I recommend that anyone starting out in DWARF begin with the Introduction to the DWARF Debugging Format. It's a very concise overview that provides an excellent foundation for exploring the format in further depth. Armed with this background, compile a debug version of a very simple program and compare a hex dump of the two ELF sections .debug_abbrev
and .debug_info
with the output of dwarfdump
or readelf
.
Once you are broadly familiar with the encoding of a DIE you will see that simply deleting its corresponding bytes from .debug_info
would corrupt the entire file — in terms of both DWARF and ELF. For example, each DIE is identified by its relative file offset; deleting one DIE's bytes would alter the offsets of all subsequent DIEs and any references to them would therefore be broken. A robust solution would require parsing the DWARF to create an internal representation of the tree before eliminating unwanted nodes and writing out new DWARF. After modifying .debug_info
you'd then need to edit the fabric of the ELF itself: at the very least, this would involve updating the section header table to reflect the new offsets for any shifted sections and updating any relocations.

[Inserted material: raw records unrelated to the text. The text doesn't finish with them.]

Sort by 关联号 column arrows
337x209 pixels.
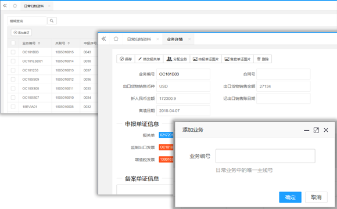[69, 43]
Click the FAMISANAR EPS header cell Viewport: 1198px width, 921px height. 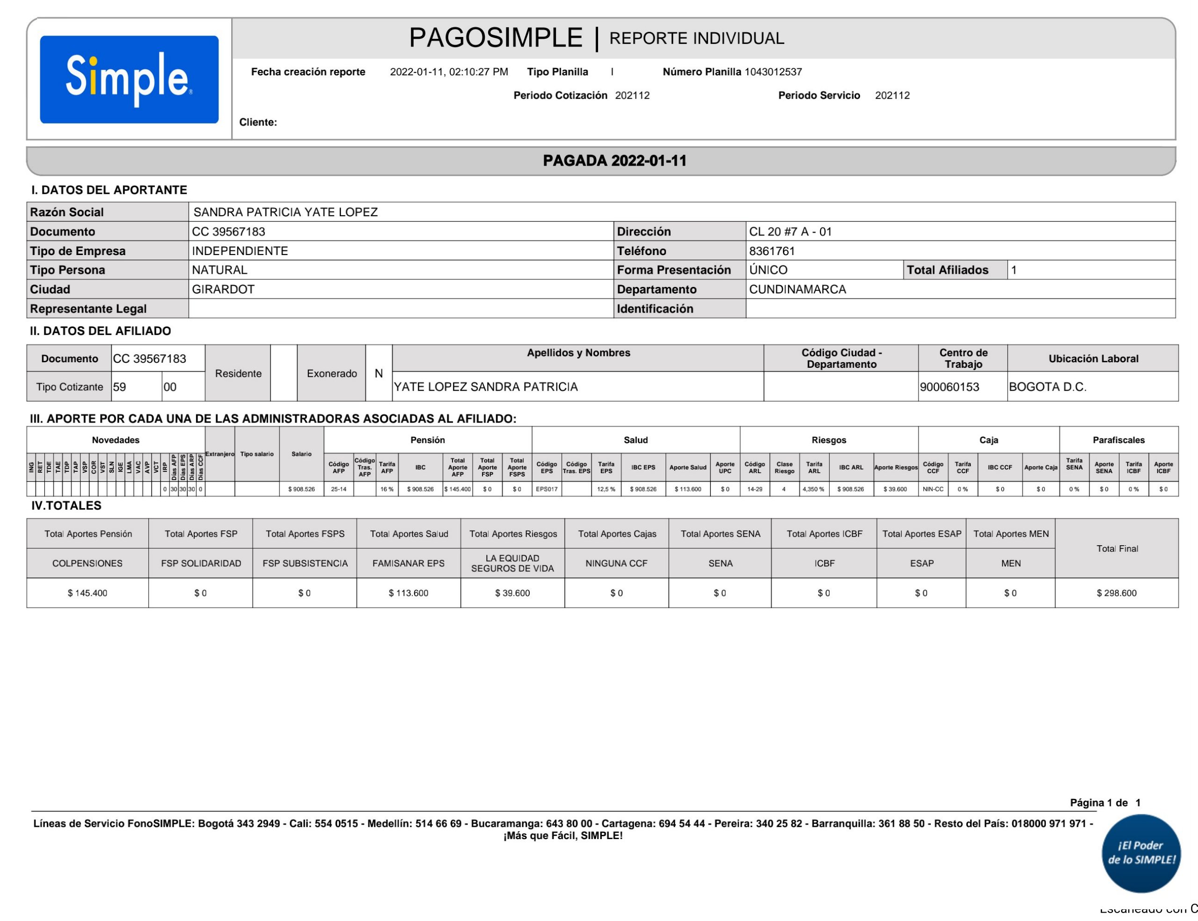tap(408, 564)
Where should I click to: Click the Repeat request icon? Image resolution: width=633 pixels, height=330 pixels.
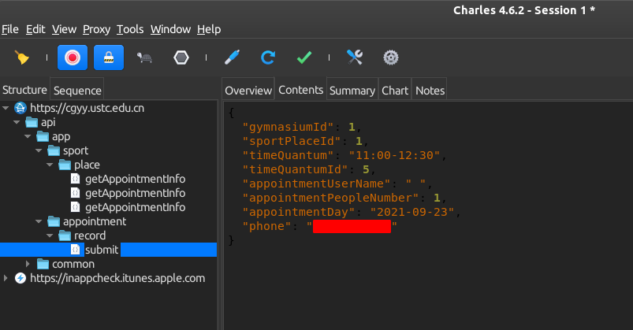(268, 57)
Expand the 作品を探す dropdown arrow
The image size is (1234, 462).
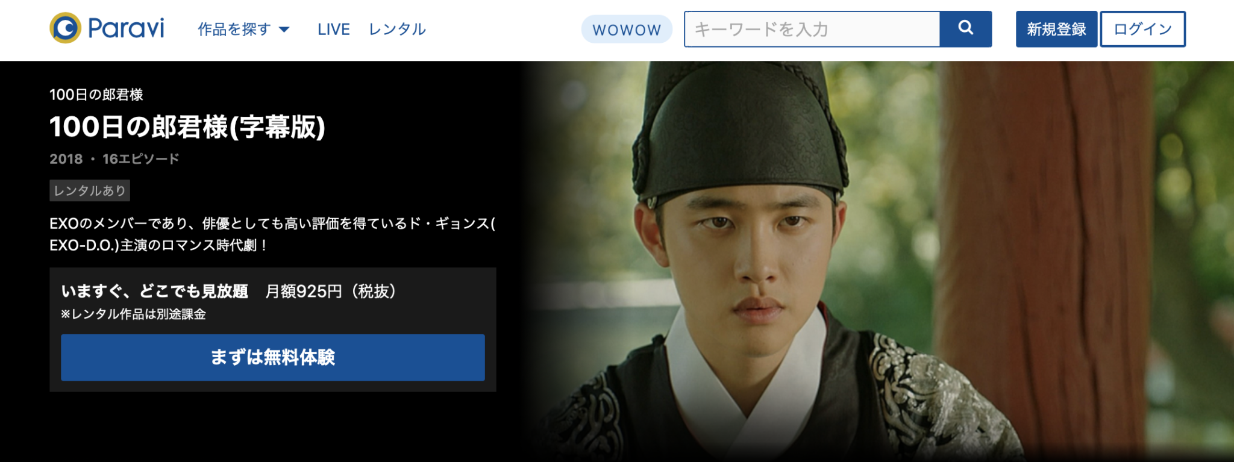[284, 30]
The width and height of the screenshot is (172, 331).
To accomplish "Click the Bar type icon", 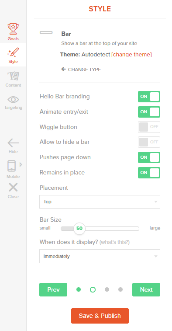I will pyautogui.click(x=46, y=32).
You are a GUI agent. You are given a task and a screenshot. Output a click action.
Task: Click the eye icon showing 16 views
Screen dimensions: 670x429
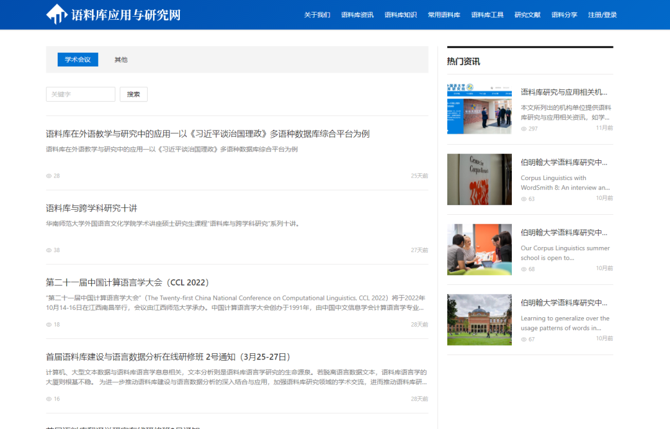(x=48, y=399)
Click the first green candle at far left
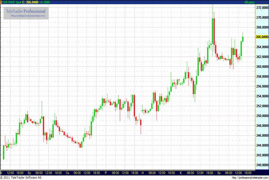This screenshot has height=180, width=269. (x=4, y=152)
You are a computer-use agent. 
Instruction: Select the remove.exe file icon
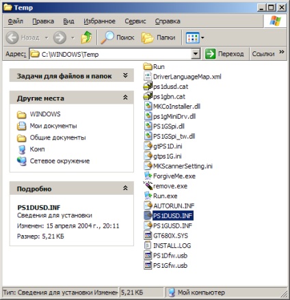pyautogui.click(x=148, y=186)
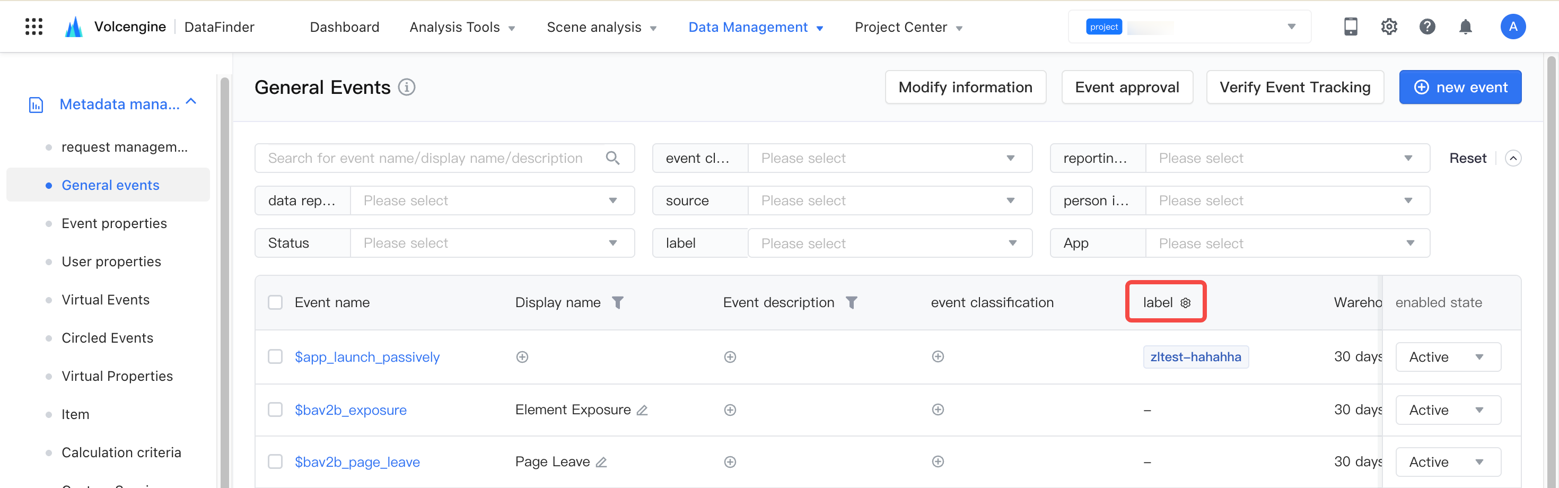This screenshot has height=488, width=1559.
Task: Open the help question mark icon
Action: (x=1427, y=27)
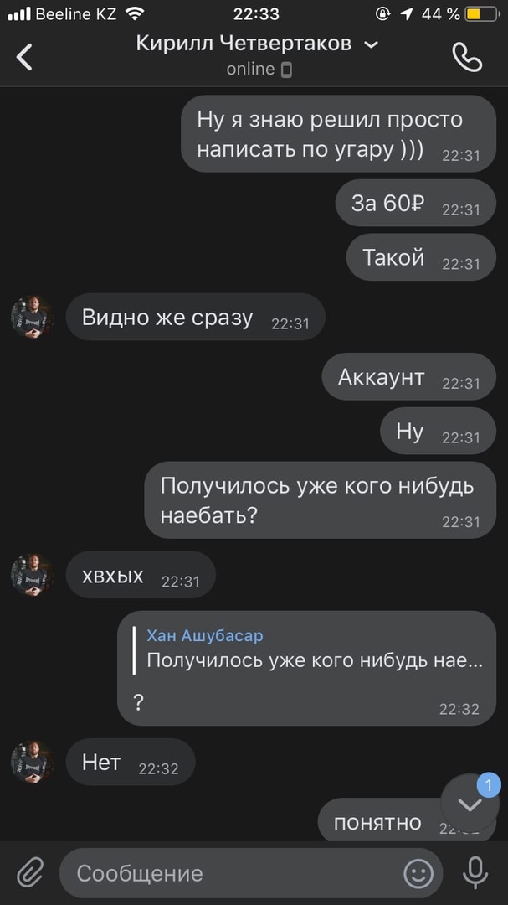The height and width of the screenshot is (905, 508).
Task: Select the "понятно" message bubble
Action: (x=407, y=820)
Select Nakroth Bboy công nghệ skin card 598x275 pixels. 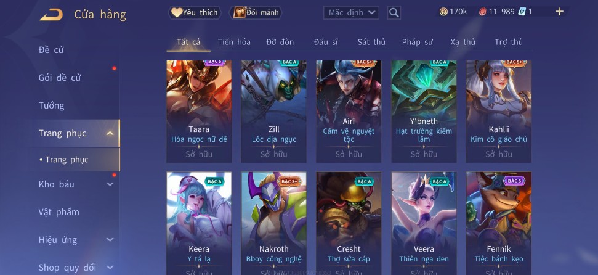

If your principal concern is indeed space saving then I suggest you instead investigate what compiler options you have. The Oracle Studio Compilers, for example, allow fine control over the content included in the DWARF. Depending on your compiler and OS it may also be possible to emit files with compressed DWARF sections (e.g. .zdebug_info
) or even leave the DWARF in different files altogether. The problem of DWARF bloat is well known and, if you are interested in tackling it at a low level yourself, you will find other suggestions in Michael Eager's introduction and in later versions of the standard.